Task item » Copy each line below in which the string "text" occurs.

Data to use »
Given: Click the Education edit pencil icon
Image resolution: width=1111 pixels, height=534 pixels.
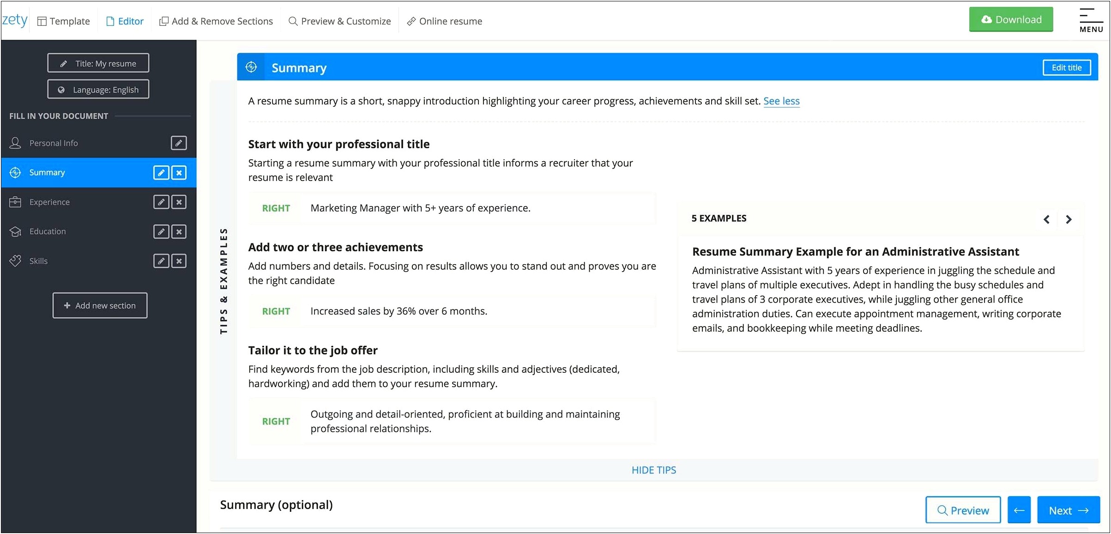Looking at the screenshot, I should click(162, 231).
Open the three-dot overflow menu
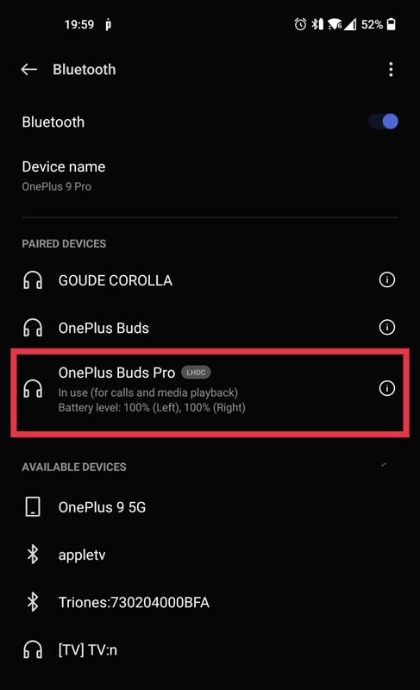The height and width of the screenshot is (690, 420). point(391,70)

...

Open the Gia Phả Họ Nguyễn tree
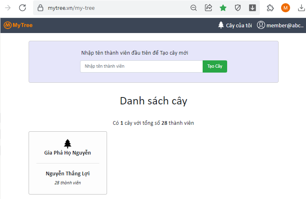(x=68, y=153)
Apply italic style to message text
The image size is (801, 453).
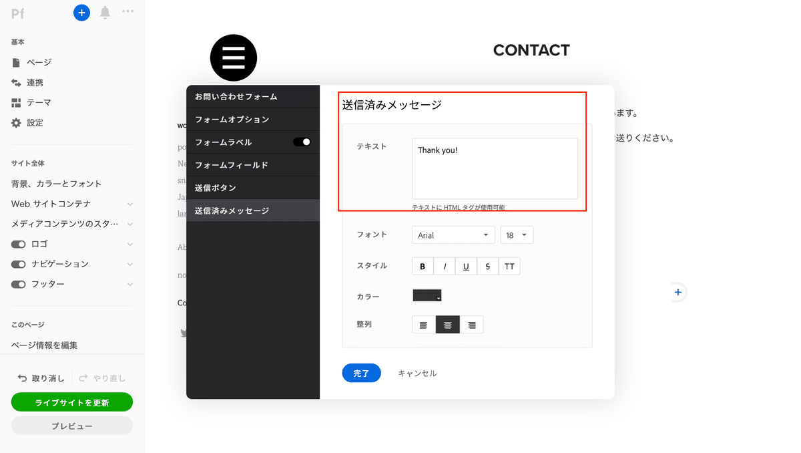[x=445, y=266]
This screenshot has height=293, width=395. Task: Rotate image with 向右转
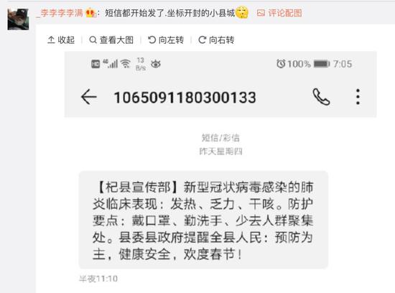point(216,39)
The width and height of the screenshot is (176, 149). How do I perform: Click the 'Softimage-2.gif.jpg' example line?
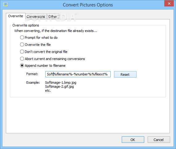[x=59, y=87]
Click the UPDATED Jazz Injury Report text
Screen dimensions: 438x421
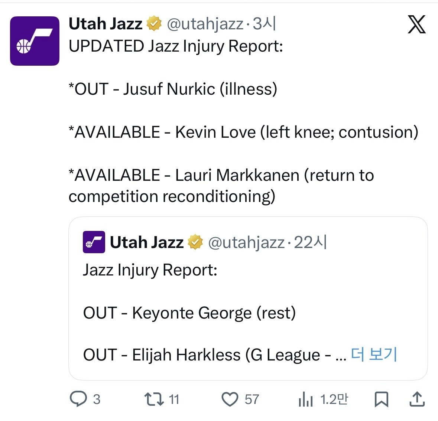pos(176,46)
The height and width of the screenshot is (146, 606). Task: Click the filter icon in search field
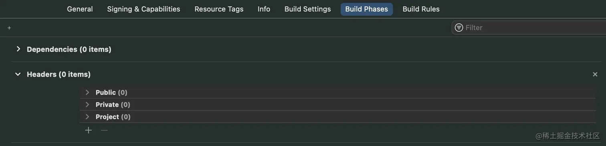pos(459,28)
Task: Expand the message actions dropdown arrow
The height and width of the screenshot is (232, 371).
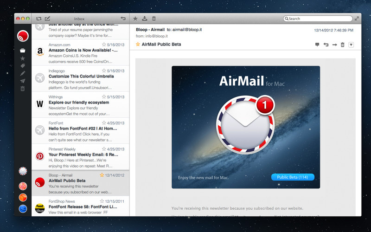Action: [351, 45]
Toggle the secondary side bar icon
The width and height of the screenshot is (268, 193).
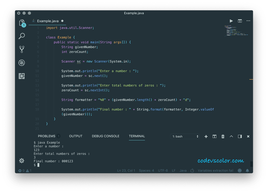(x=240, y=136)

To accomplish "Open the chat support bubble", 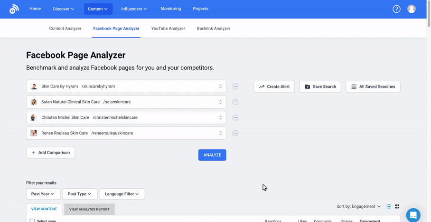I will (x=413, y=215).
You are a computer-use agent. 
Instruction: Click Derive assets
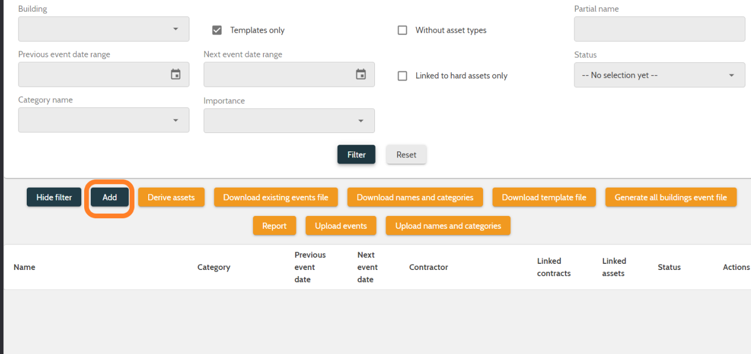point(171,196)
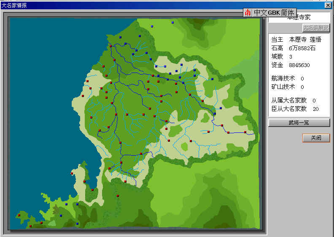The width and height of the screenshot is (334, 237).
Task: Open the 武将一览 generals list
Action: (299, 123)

Exercise response »
Apply italic style to message text
Click the UPDATED Jazz Injury Report text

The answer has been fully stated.